Quels changements interviennent au niveau de la direction ?

Les charges générales du poste ont diminué et les activités du directeur sont passées clairement de la technique à des tâches plus commerciales et administratives. Cependant l’optimisation commerciale d’une centrale ne fonctionne pas sans optimiser les technologies. Je pense notamment au calcul de la consommation en eau en fonction de laquelle nous payons le prix de l’eau aux concessionnaires. Avant nous calculions la quantité de l’eau à l’aide d’une simple mesure par venturi. Avec la présence des nombreuses feuilles en automne, le résultat ne correspondait jamais. Nous avons ainsi beaucoup trop payé. Rittmeyer a alors construit pour nous un système à ultrasons dans les galeries. Un système très complexe et par conséquent aussi très coûteux, mais qui a été amorti dès la première année. Entre temps, nous avons complété et amélioré l’ensemble faisant de notre canton le seul à payer la taxe sur l’eau directement en fonction de la consommation.

« L’optimisation de plus en plus précise est quasiment devenue existentielle – et cela n’aurait pas été possible sans des technologies de conduite de pointe. »

Comment voyez-vous l’avenir de « votre centrale » et plus généralement des centrales hydrauliques ?

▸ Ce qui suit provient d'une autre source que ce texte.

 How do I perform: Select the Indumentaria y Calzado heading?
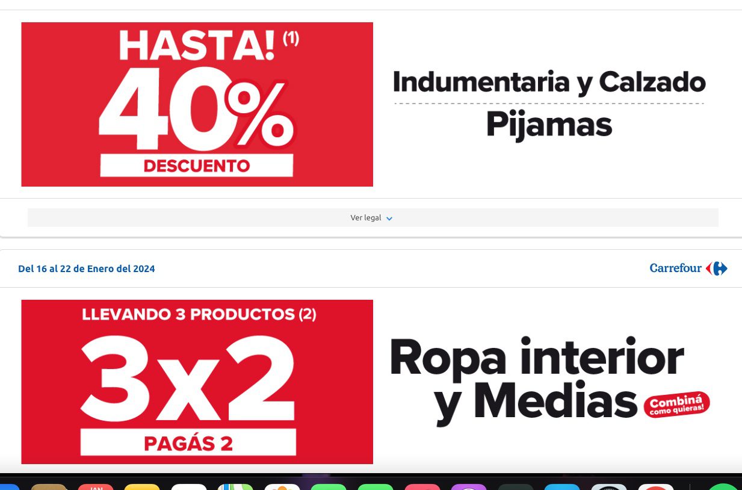(549, 82)
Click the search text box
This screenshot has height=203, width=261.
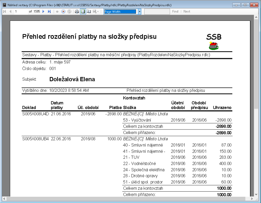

Les centrales hydrauliques jouent un rôle clé dans la stabilisation de la consommation électrique, car, pour maintenir la fréquence du réseau, il faut une masse rotative. Seulement il est souvent question de profit, chose qui est très influencée par le marché de l’électricité. Lorsqu’on peut se procurer un courant moins cher à l’étranger, l’hydroélectricité est soumise à de fortes pressions. Cela n’est pas juste de dire qu’en Suisse ‹ l’hydroélectricité est notre énergie ›. Le dire est une chose, mais de l’assumer une autre. Je me dis souvent que la réflexion globale a été complètement perdue. Aujourd’hui nous perdons de vue nos objectifs et la régulation administrative s’enfonce dans les détails.

Les centrales de l’ALK sont à la pointe technologique et les coûts sont stables. Cependant, nous cherchons encore et encore à optimiser. Notamment quand il est question de l’entretien basé sur une maintenance conditionnelle. Par exemple, nous sommes les premiers en Suisse a avoir installé une mesure du rendement thermodynamique en ligne dans nos turbines. Associée à des technologies de conduite de pointe comme les nôtres, j’arrive donc à connaitre en temps réel l’état, soit le degré de rendement de la turbine par rapport à l’origine. Les tendances graphiques nous aident à détecter en amont les pannes afin de ne réaliser les révisions que lorsqu’elles sont vraiment indispensables. Nous n’investissons et ne planifions que des actions rentables et nécessaires. Nous réduisons ici donc nettement les coûts.

Merci beaucoup pour cet entretien.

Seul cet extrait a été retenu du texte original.